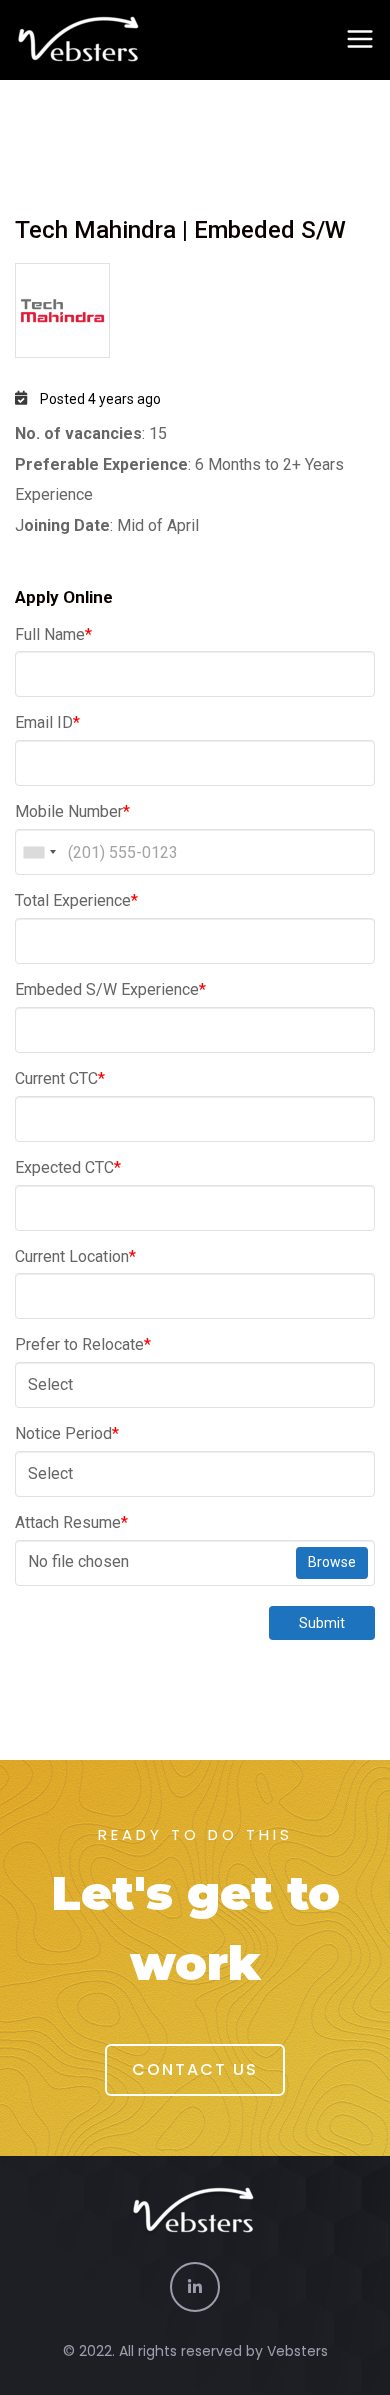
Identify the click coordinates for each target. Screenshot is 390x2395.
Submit (322, 1623)
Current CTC (60, 1078)
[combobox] (39, 852)
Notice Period (67, 1433)
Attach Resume (71, 1522)
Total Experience (76, 900)
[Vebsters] (80, 40)
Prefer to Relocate (83, 1344)
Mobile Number (72, 811)
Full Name (53, 634)
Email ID (47, 722)
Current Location (75, 1256)
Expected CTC (68, 1167)
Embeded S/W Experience (110, 989)
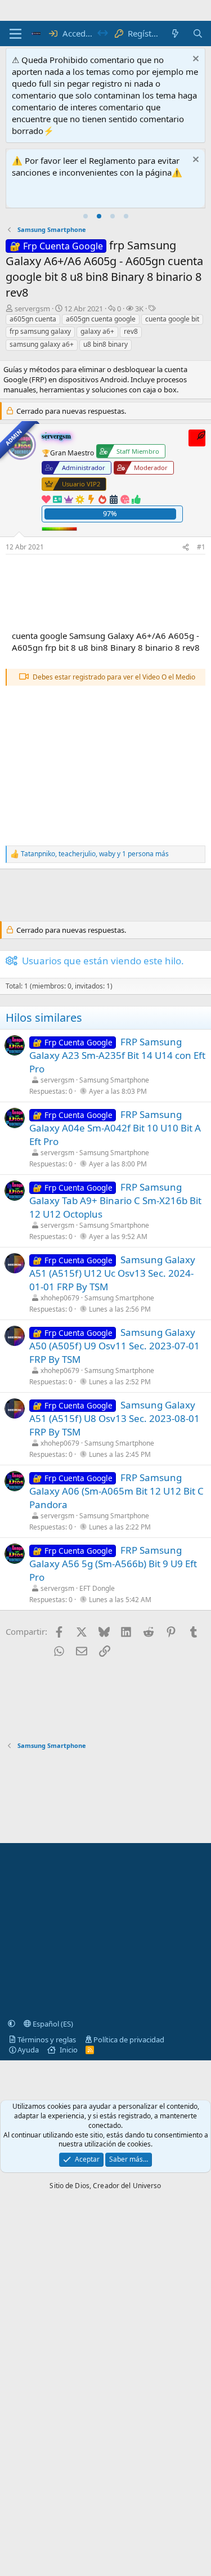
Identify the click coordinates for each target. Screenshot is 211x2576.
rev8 (131, 331)
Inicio (69, 2050)
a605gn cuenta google (101, 319)
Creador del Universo (127, 2185)
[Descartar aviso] (194, 60)
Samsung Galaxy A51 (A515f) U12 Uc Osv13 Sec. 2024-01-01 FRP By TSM (112, 1273)
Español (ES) (52, 2024)
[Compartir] (185, 547)
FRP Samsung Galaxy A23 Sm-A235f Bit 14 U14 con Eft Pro (117, 1055)
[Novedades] (175, 33)
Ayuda (28, 2050)
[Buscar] (198, 33)
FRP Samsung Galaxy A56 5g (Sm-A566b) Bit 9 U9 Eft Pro (113, 1564)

EXERCISE REQUIREMENTS »
The range to set down runs from the line containing "Attach Resume (71, 1522)" through the final line of the data, both ends included; give it exactly and drop the pictures.

SOLUTION FOR THIS PROBLEM »
Attach Resume (71, 1522)
Total Experience (76, 900)
[Vebsters] (80, 40)
Prefer to Relocate (83, 1344)
Mobile Number (72, 811)
Full Name (53, 634)
Email ID (47, 722)
Current Location (75, 1256)
Expected CTC (68, 1167)
Embeded S/W Experience (110, 989)
Identify the click coordinates for each target. Screenshot is 211x2576.
rev8 (131, 331)
Inicio (69, 2050)
a605gn cuenta google (101, 319)
Creador del Universo (127, 2185)
[Descartar aviso] (194, 60)
Samsung Galaxy A51 (A515f) U12 Uc Osv13 Sec. 2024-01-01 FRP By TSM (112, 1273)
Español (ES) (52, 2024)
[Compartir] (185, 547)
FRP Samsung Galaxy A23 Sm-A235f Bit 14 U14 con Eft Pro (117, 1055)
[Novedades] (175, 33)
Ayuda (28, 2050)
[Buscar] (198, 33)
FRP Samsung Galaxy A56 5g (Sm-A566b) Bit 9 U9 Eft Pro (113, 1564)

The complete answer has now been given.